Publicatiedatum 09-02-2023, 10:41 | Laatste update 28-03-2023, 13:52 |
Aanleiding
Op grond van artikel 30, eerste lid, van de Invorderingswet 1990 (hierna: Iw 1990) stelt de ontvanger de invorderingsrente vast bij voor bezwaar vatbare beschikking. Het komt voor dat de belastingschuldige de door de ontvanger vastgestelde invorderingsrente betaalt, terwijl de onderliggende aanslag later alsnog verminderd wordt, of dat de betreffende positieve belastingaanslag wordt gevolgd door een negatieve belastingaanslag over dezelfde belasting en hetzelfde tijdvak.
In de loop van 2020 werd binnen de invordering de vraag gesteld of in dergelijke situaties de al betaalde invorderingsrente naar rato moet worden verminderd en teruggegeven dan wel verrekend. Dit bleek niet in alle gevallen automatisch te gebeuren. Het vraagstuk leidde tot een Kamerbrief van 19 februari 2021, Kamerstukken II 2020/21, 31 066, nr. 798, waarin Staatssecretaris Vijlbrief schreef dat in bovengenoemde situaties onterecht de invorderingsrente niet is herrekend.

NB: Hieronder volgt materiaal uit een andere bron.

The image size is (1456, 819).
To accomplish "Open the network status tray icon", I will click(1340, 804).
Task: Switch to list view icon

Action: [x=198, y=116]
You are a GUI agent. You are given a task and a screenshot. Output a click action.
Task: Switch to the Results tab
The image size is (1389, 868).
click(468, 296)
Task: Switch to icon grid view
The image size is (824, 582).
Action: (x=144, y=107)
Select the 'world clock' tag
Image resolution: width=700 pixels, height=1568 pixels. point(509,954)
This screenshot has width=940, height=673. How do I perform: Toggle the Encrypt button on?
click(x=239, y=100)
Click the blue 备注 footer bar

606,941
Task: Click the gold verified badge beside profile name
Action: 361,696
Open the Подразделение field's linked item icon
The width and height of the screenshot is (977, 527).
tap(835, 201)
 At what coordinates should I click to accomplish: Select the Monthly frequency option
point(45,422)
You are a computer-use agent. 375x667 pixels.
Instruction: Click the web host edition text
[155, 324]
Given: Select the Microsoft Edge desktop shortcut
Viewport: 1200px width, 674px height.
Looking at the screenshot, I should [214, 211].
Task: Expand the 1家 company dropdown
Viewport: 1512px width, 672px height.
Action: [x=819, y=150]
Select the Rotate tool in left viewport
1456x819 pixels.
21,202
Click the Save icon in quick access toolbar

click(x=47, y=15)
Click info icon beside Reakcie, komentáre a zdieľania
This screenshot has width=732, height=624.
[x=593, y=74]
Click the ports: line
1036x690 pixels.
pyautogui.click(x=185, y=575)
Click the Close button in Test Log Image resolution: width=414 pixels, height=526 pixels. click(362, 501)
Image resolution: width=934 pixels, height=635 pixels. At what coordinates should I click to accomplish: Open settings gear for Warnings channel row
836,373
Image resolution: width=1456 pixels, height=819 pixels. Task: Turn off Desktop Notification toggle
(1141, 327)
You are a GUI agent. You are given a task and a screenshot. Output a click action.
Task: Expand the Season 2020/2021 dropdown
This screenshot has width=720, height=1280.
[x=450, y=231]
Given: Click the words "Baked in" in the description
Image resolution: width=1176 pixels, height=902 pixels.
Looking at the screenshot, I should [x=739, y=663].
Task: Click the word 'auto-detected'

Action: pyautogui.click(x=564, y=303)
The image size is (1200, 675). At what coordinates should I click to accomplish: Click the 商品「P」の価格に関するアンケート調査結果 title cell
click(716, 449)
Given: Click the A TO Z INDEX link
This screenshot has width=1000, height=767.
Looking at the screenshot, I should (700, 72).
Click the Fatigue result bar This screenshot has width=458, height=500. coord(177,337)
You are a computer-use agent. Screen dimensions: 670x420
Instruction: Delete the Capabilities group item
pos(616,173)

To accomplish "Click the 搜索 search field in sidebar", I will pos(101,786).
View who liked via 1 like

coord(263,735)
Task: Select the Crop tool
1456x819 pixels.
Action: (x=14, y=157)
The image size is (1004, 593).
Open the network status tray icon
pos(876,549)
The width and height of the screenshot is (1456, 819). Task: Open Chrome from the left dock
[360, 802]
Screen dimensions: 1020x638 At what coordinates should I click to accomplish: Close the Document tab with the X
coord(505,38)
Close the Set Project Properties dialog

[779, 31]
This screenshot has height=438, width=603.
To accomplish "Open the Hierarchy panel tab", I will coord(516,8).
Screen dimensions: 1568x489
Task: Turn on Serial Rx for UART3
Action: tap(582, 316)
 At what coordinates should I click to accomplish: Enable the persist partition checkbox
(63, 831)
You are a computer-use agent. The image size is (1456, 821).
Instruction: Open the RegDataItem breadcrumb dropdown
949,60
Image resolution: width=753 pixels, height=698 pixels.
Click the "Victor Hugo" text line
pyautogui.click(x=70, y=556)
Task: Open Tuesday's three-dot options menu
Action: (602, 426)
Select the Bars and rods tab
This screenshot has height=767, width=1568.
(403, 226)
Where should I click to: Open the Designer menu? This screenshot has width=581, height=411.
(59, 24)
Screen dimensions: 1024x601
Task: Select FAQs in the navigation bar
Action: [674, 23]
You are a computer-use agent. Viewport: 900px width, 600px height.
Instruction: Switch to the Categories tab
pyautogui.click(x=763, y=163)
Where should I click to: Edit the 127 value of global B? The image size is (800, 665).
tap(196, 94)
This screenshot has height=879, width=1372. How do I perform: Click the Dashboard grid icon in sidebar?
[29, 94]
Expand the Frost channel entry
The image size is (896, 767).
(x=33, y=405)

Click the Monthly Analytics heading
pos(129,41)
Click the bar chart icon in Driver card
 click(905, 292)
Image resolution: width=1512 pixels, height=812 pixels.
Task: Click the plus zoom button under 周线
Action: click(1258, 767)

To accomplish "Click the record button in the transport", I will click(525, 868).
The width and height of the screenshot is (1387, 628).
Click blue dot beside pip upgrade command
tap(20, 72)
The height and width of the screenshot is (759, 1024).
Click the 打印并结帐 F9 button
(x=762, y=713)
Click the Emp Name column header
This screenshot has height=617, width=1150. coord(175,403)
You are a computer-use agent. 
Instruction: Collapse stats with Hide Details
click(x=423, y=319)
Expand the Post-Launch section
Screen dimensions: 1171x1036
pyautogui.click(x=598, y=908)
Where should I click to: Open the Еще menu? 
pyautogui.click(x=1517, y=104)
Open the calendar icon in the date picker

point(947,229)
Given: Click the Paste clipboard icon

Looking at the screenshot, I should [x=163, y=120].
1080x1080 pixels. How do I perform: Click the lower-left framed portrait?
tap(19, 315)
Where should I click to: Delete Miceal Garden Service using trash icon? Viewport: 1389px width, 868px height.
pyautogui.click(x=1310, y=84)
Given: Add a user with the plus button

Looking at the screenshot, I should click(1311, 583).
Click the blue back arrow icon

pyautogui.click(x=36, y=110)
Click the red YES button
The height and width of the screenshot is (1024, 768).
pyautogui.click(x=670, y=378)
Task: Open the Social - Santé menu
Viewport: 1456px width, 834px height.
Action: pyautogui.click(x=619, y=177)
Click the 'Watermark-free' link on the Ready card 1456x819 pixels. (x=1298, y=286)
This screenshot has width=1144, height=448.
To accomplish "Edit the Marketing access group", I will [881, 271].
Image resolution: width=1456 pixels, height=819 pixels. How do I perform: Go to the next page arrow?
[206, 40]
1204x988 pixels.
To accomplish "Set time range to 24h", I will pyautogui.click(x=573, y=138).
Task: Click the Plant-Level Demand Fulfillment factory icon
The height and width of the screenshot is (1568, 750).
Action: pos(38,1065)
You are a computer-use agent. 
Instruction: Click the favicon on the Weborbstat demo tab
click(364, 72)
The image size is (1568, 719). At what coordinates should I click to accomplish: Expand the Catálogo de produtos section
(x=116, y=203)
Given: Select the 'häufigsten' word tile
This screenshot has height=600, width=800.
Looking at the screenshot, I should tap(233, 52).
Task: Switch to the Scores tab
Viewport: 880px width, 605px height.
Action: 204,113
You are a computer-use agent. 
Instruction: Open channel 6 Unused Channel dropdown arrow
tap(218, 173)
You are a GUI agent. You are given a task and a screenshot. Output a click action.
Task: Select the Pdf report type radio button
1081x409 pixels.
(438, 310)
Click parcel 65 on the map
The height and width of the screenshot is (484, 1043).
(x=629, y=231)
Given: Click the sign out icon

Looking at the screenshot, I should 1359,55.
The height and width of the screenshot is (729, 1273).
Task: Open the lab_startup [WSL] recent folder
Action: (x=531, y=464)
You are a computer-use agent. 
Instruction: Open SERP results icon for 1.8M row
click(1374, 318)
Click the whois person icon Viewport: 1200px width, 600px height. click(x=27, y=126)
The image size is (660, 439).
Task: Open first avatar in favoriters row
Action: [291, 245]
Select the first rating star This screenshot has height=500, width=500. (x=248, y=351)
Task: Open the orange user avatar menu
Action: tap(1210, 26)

Overigens is hier in de literatuur kritiek op geuit. In V-N 2021/11.19 schrijft de redactie dat de wet geen grondslag biedt om de invorderingsrente te herrekenen als de aanslag achteraf wordt verminderd. Die onbillijke situatie zou door de wetgever bij de wetshandeling in 2011 onder ogen zijn gezien. Hiervan is de kennisgroep echter niets gebleken. Daarnaast kan rente over het algemeen niet verschuldigd zijn als de hoofdsom – achteraf – niet (meer) verschuldigd is. Er is in dat geval sprake van onverschuldigde betaling van invorderingsrente die door de ontvanger ambtshalve moet worden herrekend. De staatssecretaris heeft daarom ook de Leidraad Invordering 2008 (hierna: LI 2008) aangepast op dit punt door de invoeging van artikel 28.2 per 1 juli 2021.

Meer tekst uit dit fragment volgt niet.